Screenshot and document pointing data
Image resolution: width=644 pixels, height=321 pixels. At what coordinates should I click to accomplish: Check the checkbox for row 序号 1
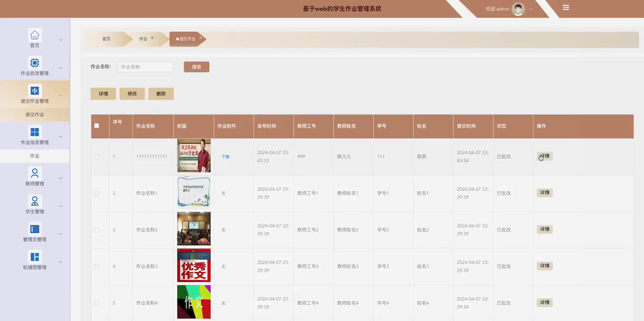click(x=96, y=156)
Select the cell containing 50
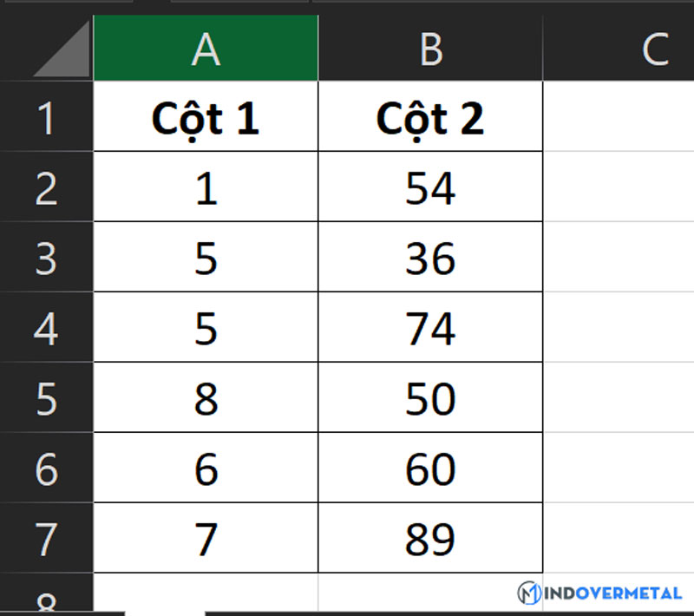 tap(430, 399)
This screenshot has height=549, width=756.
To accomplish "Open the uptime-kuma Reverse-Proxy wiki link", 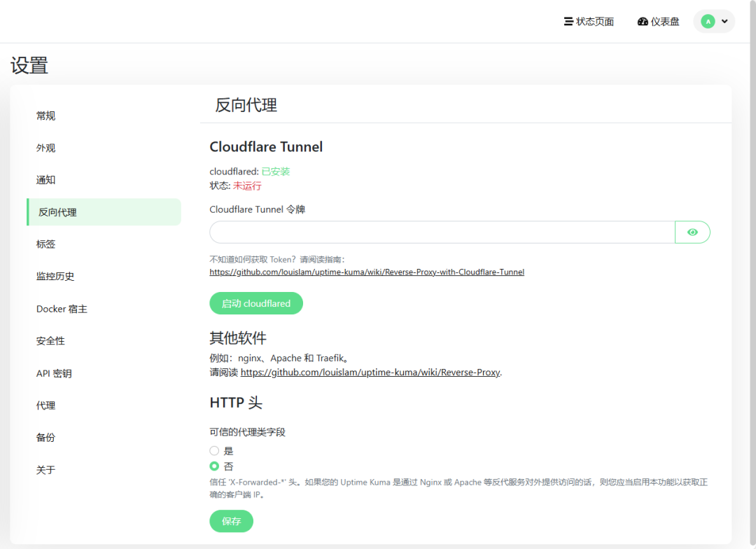I will pyautogui.click(x=370, y=373).

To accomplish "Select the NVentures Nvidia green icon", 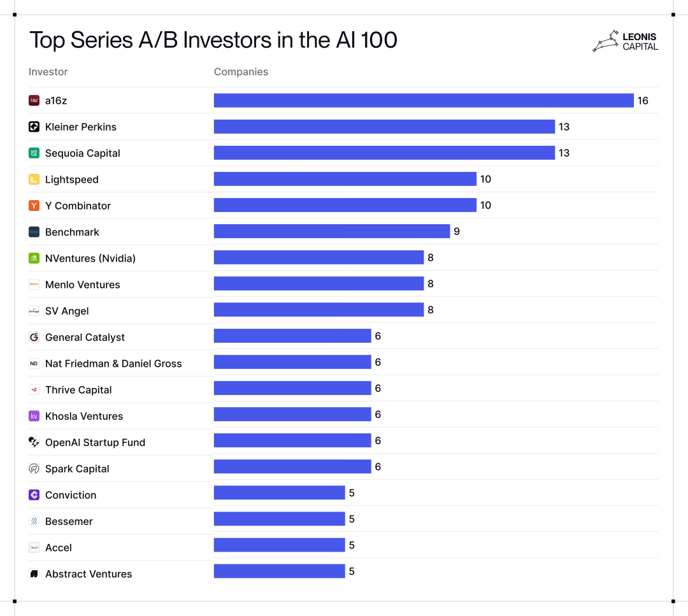I will [x=34, y=258].
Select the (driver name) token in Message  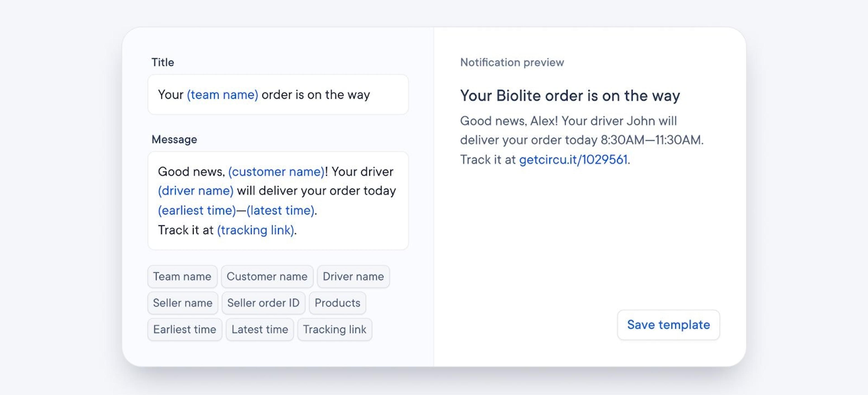195,191
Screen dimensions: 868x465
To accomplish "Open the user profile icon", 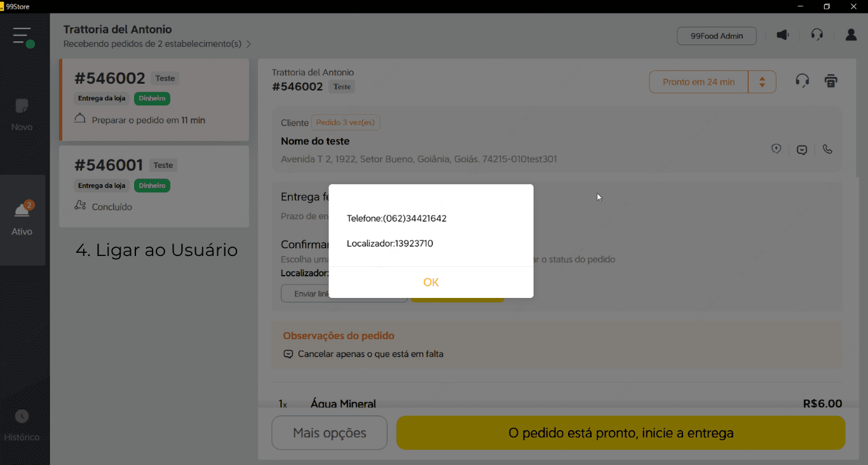I will pyautogui.click(x=851, y=36).
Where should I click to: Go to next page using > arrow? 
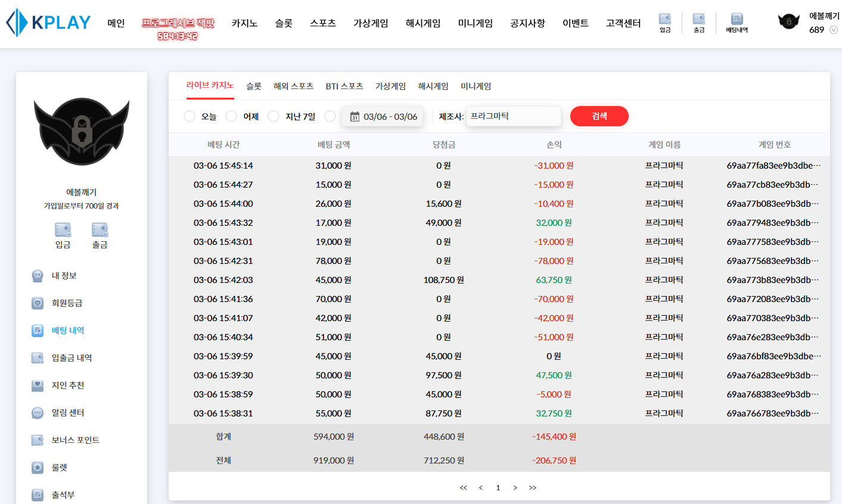pos(515,488)
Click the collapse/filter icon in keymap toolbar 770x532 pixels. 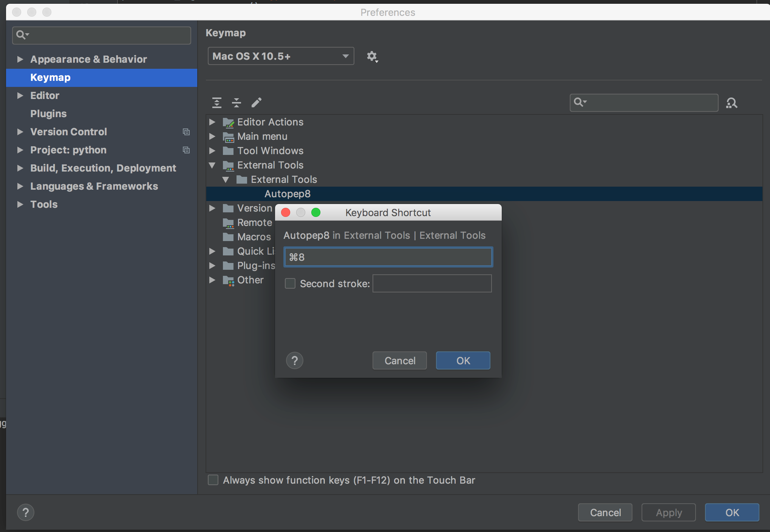point(236,102)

WHAT THE TASK ASKS: Pick out each line of the items above that contains the string "width" and copy every such line in full.

TASK ANSWER:
Image resolution: width=644 pixels, height=321 pixels. At what coordinates should I click to accomplish: Check the checkbox for row 序号 1
This screenshot has height=549, width=756.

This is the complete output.